Author/Authors :
Pourhoseingholi، Asma نويسنده Gastroenterology and Liver Disease Research Center, Shahid Beheshti University of Medical Sciences, Tehran, Iran. , , Akbarzadeh Baghban، Alireza نويسنده , , Zayeri، Farid نويسنده Proteomics Research Center, Faculty of Paramedical Sciences, Shahid Beheshti University of Medical Sciences, Tehran , , Alavian، Seyed-Moayed نويسنده , , Vahedi، Mohsen نويسنده Gastroentrology and Liver Diseases Research Center, Shahid Beheshti University of Medical Sciences, Tehran, Iran Vahedi, Mohsen
Abstract :
Aim: The aim of this study was to compare alternatives methods for analysis of zero inflated count data and compare
them with simple count models that are used by researchers frequently for such zero inflated data.
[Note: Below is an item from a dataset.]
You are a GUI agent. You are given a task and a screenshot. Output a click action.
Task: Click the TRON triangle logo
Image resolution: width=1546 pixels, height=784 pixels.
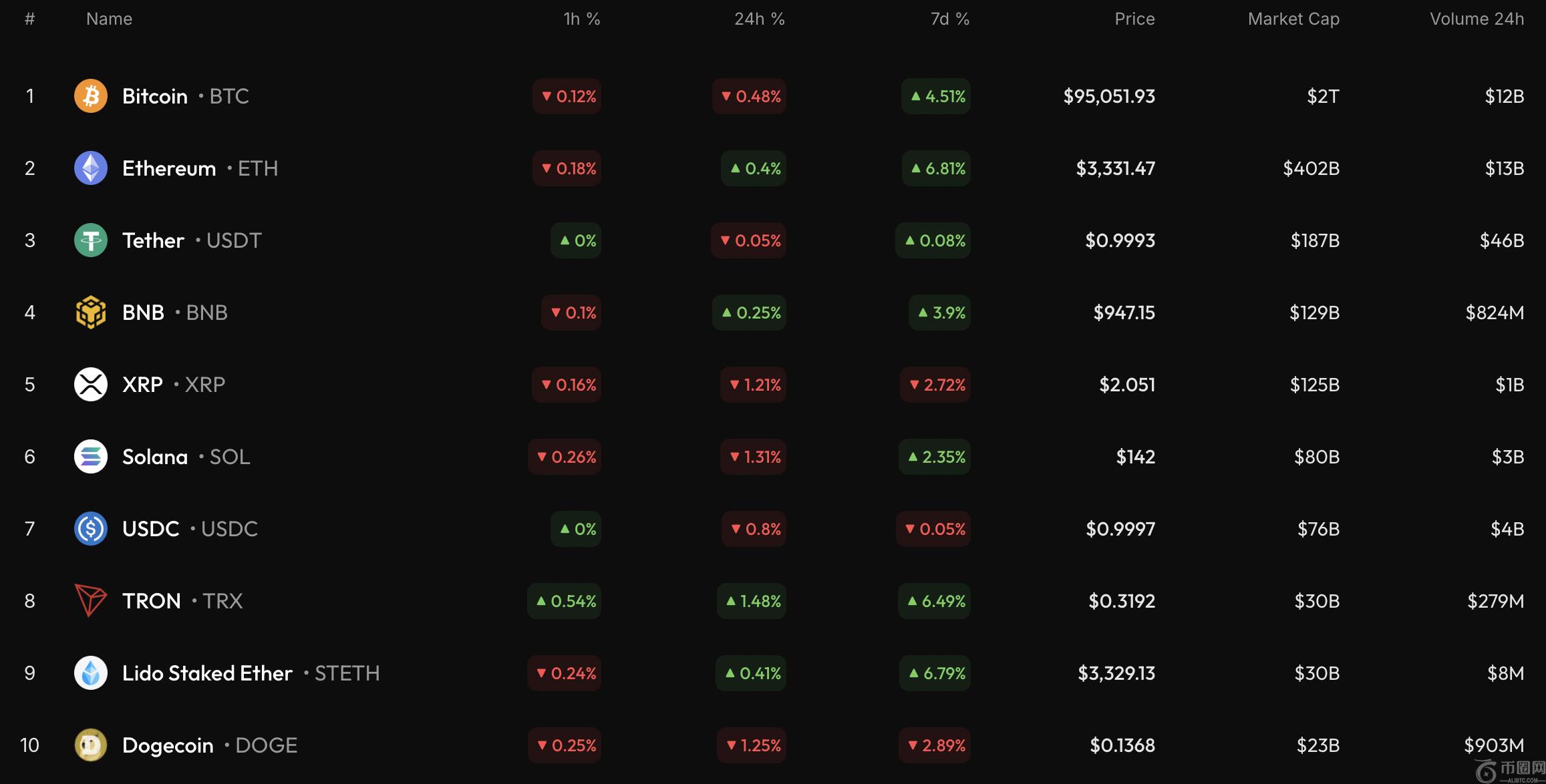pos(90,601)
Background: Analysis of viral load and risk factors could predict likelihood of achieving sustain virological response
(SVR). This information is useful to protect a person from acquiring Hepatitis C virus (HCV) infection. The distribution
of viral load contains a large proportion of excess zeros (HCV-RNA under 100), that can lead to over-dispersion.
Patients and methods: This data belonged to a longitudinal study conducted between 2005 and 2010. The response
variable was the viral load of each HCV patient 6 months after the end of treatment. Poisson regression (PR), negative
binomial regression (NB), zero inflated Poisson regression (ZIP) and zero inflated negative binomial regression (ZINB)
models were carried out to the data respectively. Log likelihood, Akaike Information Criterion (AIC) and Bayesian
Information Criterion (BIC) were used to compare performance of the models.
Results: According to all criterions, ZINB was the best model for analyzing this data. Age, having risk factors genotype
3 and protocol of treatment were being significant.
Conclusion: Zero inflated negative binomial regression models fit the viral load data better than the Poisson, negative
binomial and zero inflated Poisson models.